Va detto che lo spettacolo è prima di tutto una gioia per gli occhi, dalle coloratissime maschere raffiguranti teste di gallina, indossate dalle dame di corte, ai rutilanti e sontuosi costumi, senza dimenticare i movimenti scenici – entrambi opera della regista – che regalano momenti di pura danza come quando la coreografia richiama il movimento dei pennuti quando camminano o quando la corte cerca di tentare il re divorandogli in faccia i suoi cibi preferiti. Altro valore aggiunto è quello di stemperare il dramma con alcune gag comiche, come quella tra il re e i paggi che si sfidano su chi meglio riesca a definire cosa sia l’alba o ancora quella in cui due devono provvedere alla quotidiana toelettatura del sovrano. Di grande effetto la scena finale in cui con un cuop de théatre sotto una coltre di veli neri appare una vera gallina.
Oltre agli indiscussi meriti della regista che con la consueta perizia orchestra un ensemble di 14 attori ai quali come sempre chiede il massimo, la forza dello spettacolo sta anche nell’impegno di un cast super affiatato, a cominciare dal protagonista Carmine Maringola in una grande prova nella quale sposa uno strepitoso lavoro sul corpo con la finezza dell’interpretazione sia quando usa il registro burbero e prepotente, sia quando si fa dolente e rassegnato. Una menzione almeno per la regina di Annamaria Palomba, ipocrita e sprezzante, per la figlia di Angelica Bifano e per i paggi di Dario e Simone Mazzella; godibilissimi tutti gli interpreti delle corte, alcuni en travesti, quasi una citazione della compagnia di danza dei Trockadero di Monte Carlo.
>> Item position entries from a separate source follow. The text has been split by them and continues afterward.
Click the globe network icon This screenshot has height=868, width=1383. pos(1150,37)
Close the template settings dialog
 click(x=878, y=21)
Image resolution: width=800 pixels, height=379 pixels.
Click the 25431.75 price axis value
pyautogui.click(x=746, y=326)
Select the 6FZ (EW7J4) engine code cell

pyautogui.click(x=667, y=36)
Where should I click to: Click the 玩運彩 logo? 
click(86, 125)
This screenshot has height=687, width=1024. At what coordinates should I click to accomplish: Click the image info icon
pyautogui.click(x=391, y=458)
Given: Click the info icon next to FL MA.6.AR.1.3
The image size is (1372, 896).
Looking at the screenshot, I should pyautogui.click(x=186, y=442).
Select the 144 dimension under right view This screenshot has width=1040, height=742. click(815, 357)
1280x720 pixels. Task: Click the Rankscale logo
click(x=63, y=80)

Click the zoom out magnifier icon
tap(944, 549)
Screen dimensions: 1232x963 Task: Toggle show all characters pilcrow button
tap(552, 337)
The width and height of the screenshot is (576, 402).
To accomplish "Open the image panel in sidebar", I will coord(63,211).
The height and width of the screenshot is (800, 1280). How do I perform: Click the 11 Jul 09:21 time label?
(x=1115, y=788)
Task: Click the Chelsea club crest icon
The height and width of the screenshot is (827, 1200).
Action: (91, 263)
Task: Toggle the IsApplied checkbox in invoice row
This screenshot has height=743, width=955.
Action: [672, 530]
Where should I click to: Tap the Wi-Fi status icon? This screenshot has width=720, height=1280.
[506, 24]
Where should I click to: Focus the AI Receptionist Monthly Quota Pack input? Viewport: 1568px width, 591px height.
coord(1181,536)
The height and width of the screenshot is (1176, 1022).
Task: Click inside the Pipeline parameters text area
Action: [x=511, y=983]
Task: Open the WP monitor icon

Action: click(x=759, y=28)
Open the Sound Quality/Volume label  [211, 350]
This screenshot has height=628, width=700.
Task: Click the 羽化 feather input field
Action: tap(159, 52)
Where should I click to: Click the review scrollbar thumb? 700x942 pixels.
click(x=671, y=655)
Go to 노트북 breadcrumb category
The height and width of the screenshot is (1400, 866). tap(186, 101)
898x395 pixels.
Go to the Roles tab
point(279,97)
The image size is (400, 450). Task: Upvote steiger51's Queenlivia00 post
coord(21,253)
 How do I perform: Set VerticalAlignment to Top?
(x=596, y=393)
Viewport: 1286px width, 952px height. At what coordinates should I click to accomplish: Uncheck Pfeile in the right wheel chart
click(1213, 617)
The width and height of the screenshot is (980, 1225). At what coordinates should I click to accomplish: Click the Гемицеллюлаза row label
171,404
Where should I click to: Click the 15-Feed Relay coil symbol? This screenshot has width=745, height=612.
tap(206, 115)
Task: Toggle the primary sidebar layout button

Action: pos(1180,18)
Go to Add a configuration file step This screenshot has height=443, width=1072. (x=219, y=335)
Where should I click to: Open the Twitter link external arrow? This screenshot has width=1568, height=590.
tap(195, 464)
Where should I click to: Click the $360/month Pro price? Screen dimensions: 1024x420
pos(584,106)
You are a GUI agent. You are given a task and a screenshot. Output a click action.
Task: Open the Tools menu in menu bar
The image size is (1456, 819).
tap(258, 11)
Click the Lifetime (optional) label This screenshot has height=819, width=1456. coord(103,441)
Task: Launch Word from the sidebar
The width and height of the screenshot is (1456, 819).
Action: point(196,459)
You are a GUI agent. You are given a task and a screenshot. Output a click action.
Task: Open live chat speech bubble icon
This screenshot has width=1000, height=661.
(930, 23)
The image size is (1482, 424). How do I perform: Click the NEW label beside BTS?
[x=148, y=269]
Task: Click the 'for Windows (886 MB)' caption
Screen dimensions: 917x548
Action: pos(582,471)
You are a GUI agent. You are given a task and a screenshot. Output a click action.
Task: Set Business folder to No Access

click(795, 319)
Decisamente accattivanti le musiche che spaziano da Handel (Lascia ch’io pianga) alla Passacaglia di Franco Battiato.
Co-prodotto, tra gli altri, dal Piccolo Teatro di Milano, dalla Compagnia Sud Costa Occidentale e dal Teatro di Napoli, Re Chicchinella rimane in scena sold out al Piccolo Studio Melato sino al 28 marzo, poi sarà alla Città del Teatro di Cascina (PI) il 5 aprile e al Comunale di Casalmaggiore (CR) il 6/4.